Exercices proposés »
- A) Indiquez si chacun des énoncés suivants concorde avec le passage sur la protéine de lactosérum, en répondant par oui ou par non et en citant les mots décisifs du texte. (i) Le lactosérum est un sous-produit de la fabrication du fromage. (ii) Le lactosérum obtenu par coagulation acide contient davantage de lactose que celui obtenu par coagulation enzymatique. (iii) Dans l'alimentation animale, la protéine de lactosérum peut servir de lactoremplaceur.
- B) Relevez toutes les industries et tous les domaines d'activité que le passage sur la protéine de lactosérum associe à ce produit.
- C) Poursuivez le passage sur la protéine de lactosérum à la suite de sa dernière phrase.
==== Passage ====
Protéine de lactosérum

La protéine de lactosérum est un mélange de protéines globulaires extraites du petit-lait ou lactosérum (sous-produit de la fabrication du fromage), qui contient presque tout le lactose du lait quand il est produit par coagulation enzymatique, et un peu moins quand il est produit par coagulation acide. Elle est généralement commercialisée en tant qu'additif dans l'industrie agroalimentaire, en particulier comme complément alimentaire, et dans l'industrie de l'alimentation animale comme lactoremplaceur par exemple.

Les termes « whey proteins » (protéines de lactosérum en anglais), « whey » par simplification, sont utilisés professionnellement et commercialement dans les domaines du sport et de la musculation. Diverses allégations de santé ou d’utilité, assorties de recommandations d'emploi, pour les sportifs leur ont été attribuées[1].
==== Extraits du matériel ====
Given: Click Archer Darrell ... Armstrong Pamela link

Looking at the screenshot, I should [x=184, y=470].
====
==== Extraits du matériel ====
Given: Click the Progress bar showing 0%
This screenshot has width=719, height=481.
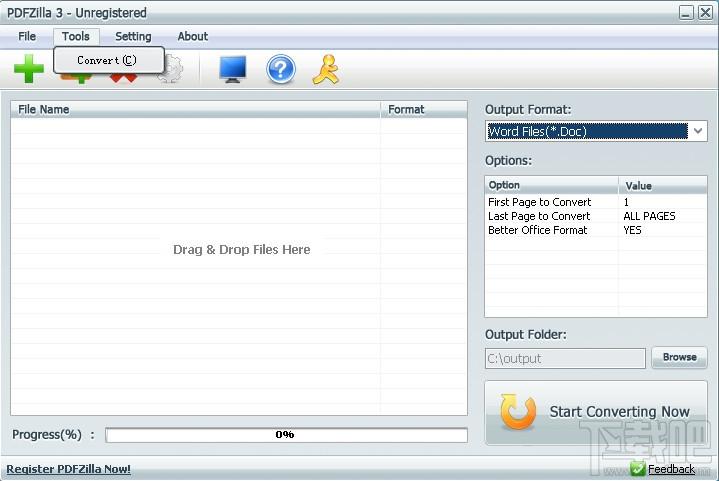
====
==== Extraits du matériel ====
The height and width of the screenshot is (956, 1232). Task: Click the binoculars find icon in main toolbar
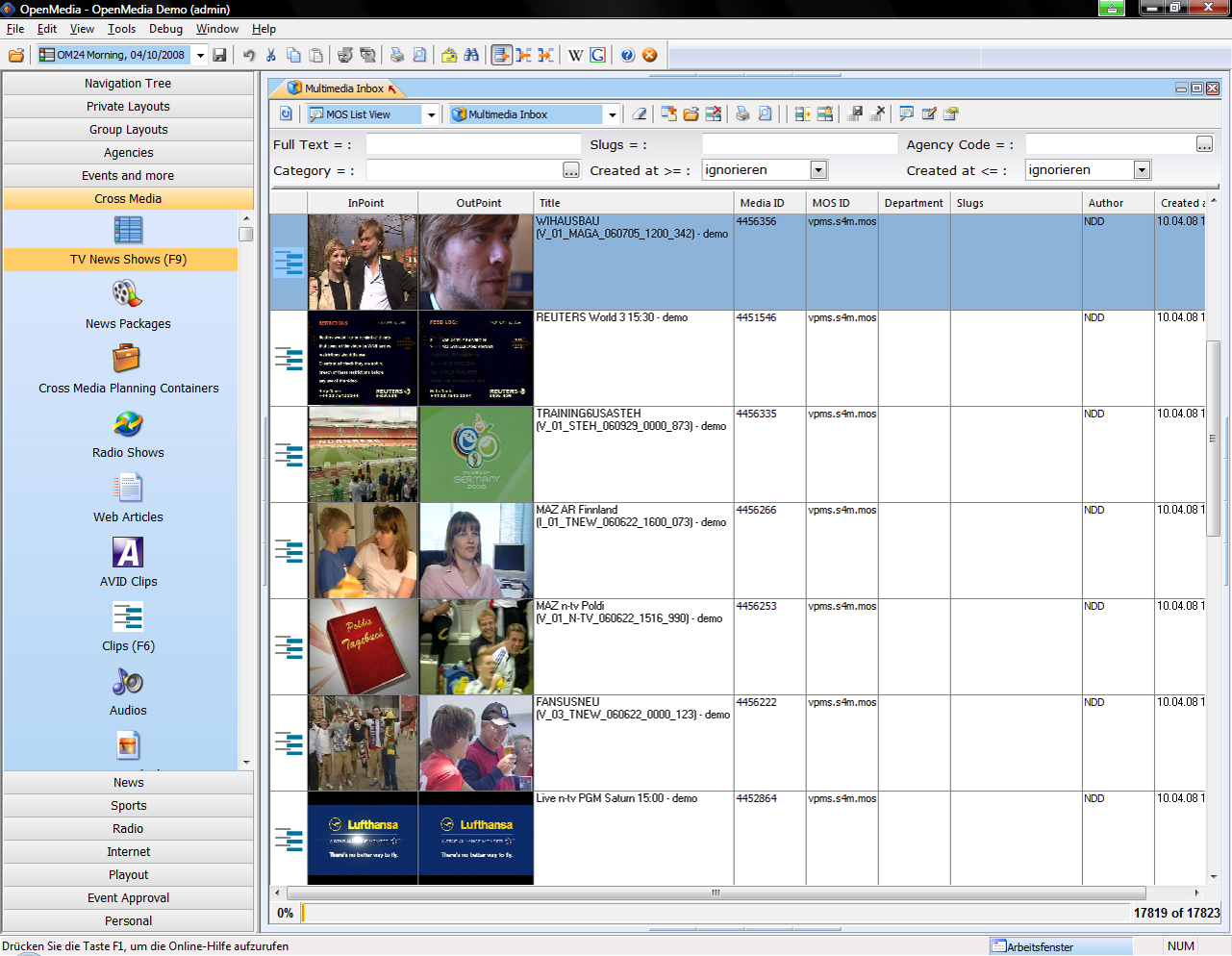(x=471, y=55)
====
Résultats des exercices »
- A)
(i) Oui : « sous-produit de la fabrication du fromage ».
(ii) Non : « qui contient presque tout le lactose du lait quand il est produit par coagulation enzymatique, et un peu moins quand il est produit par coagulation acide ».
(iii) Oui : « dans l'industrie de l'alimentation animale comme lactoremplaceur par exemple ».

- B)
- l'industrie agroalimentaire
- l'industrie de l'alimentation animale
- le sport
- la musculation

- C)
Production

Le lactosérum est produit lors de la coagulation du lait durant le début du processus de production des fromages. Il contient tout ce qui est soluble dans le lait après que le pH soit tombé à 4,6 pendant le processus de coagulation[2]. C’est une solution d’eau à 5 % de lactose, qui contient aussi des minéraux et de la lactalbumine [3]. Le lactosérum est le liquide jaunâtre qui se forme naturellement à la surface du yaourt lorsque celui-ci repose, résultant de la séparation entre les phases liquide et solide.

La matière grasse résiduelle est séparée et réutilisée pour l'alimentation humaine[3] ou animale. Le produit est ensuite transformé par simple séchage, ou la teneur en protéines en est augmentée en éliminant les lipides et d'autres matériaux non-protéiques[4].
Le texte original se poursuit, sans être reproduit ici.